Toni shook his head. "No chance of that now," he said; "for nobody could ever get a scholarship in this school, if there were fifty to be had for the trying."
"Tom, I don't like to hear you talk like that," said his mother; "as though you had made up your mind to give up at once, without trying to overcome the difficulties that are in the way of your getting a good education now. Why, what is to become of you, if—"
"I can read better than any boy in the school," said Tom, proudly.
"Perhaps you can, you were always fond of reading. But, according to your own account, you could not do the sum that was set you; and yet you ask me to let you leave school, because of the difficulties that are in the way of your learning. I should be a foolish mother if I gave way to you, my boy."
"But I don't want to be a clerk, and stick at a desk all day," muttered Tom. "Old Mother Gunn says I shall make a first-rate gardener; and she'll tell me lots of things her father told her about grafting, and budding, and other things."

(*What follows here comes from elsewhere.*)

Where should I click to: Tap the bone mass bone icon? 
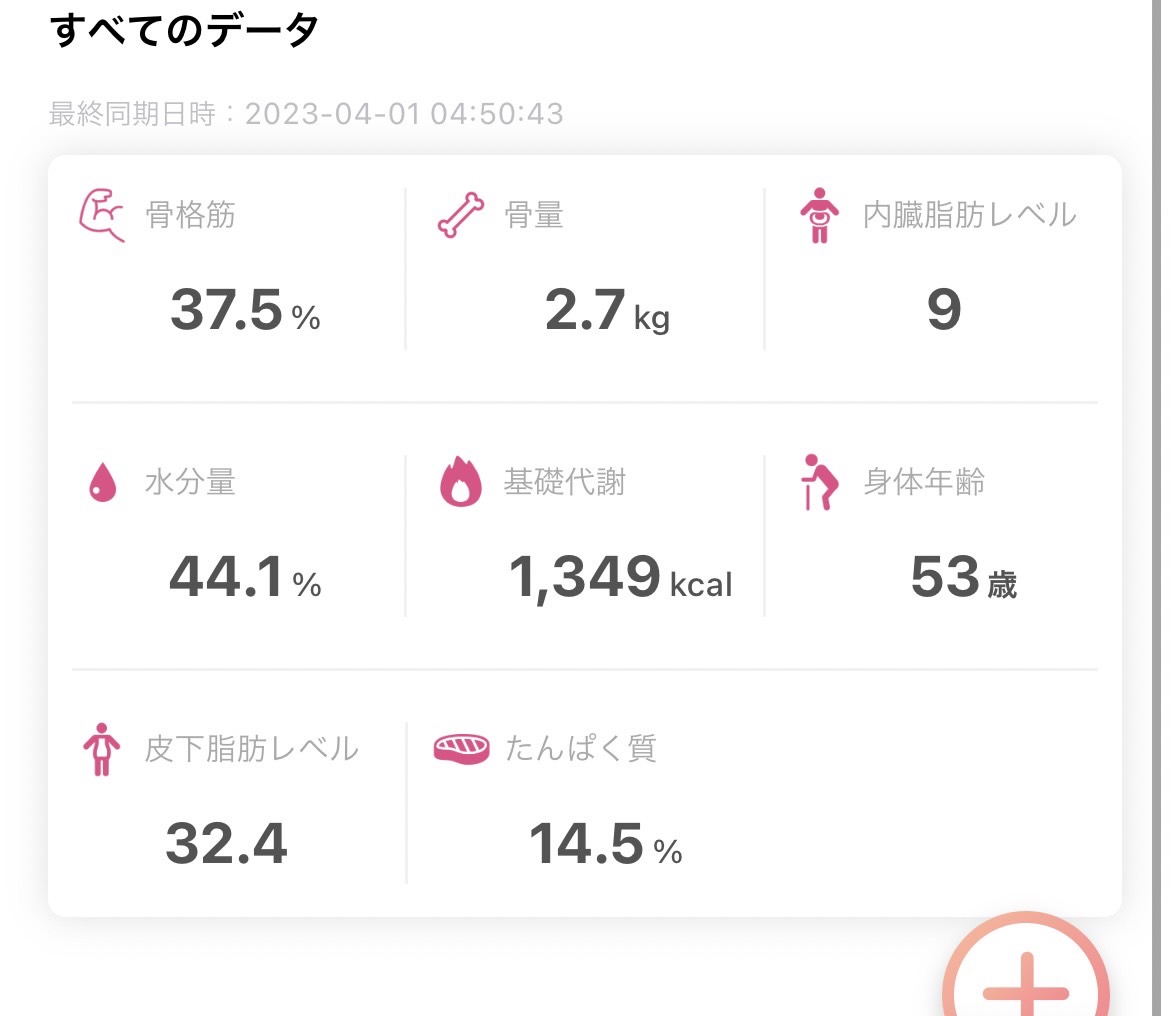pos(460,215)
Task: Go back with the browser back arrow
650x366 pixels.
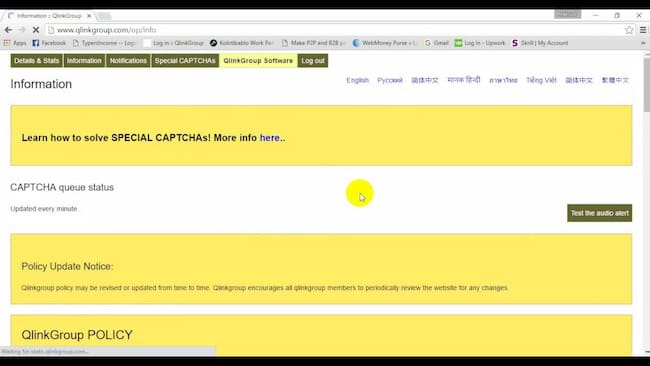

"It's very kind of Betsy Gunn, and I am very much obliged to her for helping you as she does. But you must consider this, Tom, that the sort of gardening that would do when her father and grandfather were young, would not do now. If you are to be a gardener, I should like you to be a good one, and learn it, if possible, at one of the agricultural or horticultural colleges; though how it is to be managed, now you have thrown over the chance of getting a scholarship like Elsie's, I don't know."
Tom opened his eyes in blank amazement. "I never thought a scholarship would help me to be a gardener," he said. "Oh, mother, why didn't you tell me this when I had my chance of getting one," and the tears rose to Tom's eyes, though he brushed them away, for fear his mother or Elsie should see them.
"I did not know you so greatly wished to be a gardener until we came here, and I thought it was enough to tell you that father and I would be glad if you could get a scholarship, when it was first talked about. That if you knew it was your duty to try for this, you would do it without much regard to what would follow. That is where you made the mistake, Tom—you did not do your duty for duty's sake; and now you learn, when it is too late, that if you had taken this course, it would have been the means of gratifying your heart's desire."
"Oh, mother, I never knew I was losing such a chance," said Tom, bitterly.
"Poor Tom, I am sorry," said Elsie; "I wish you could have had my scholarship, and then you would not have had to go to this nasty, noisy school."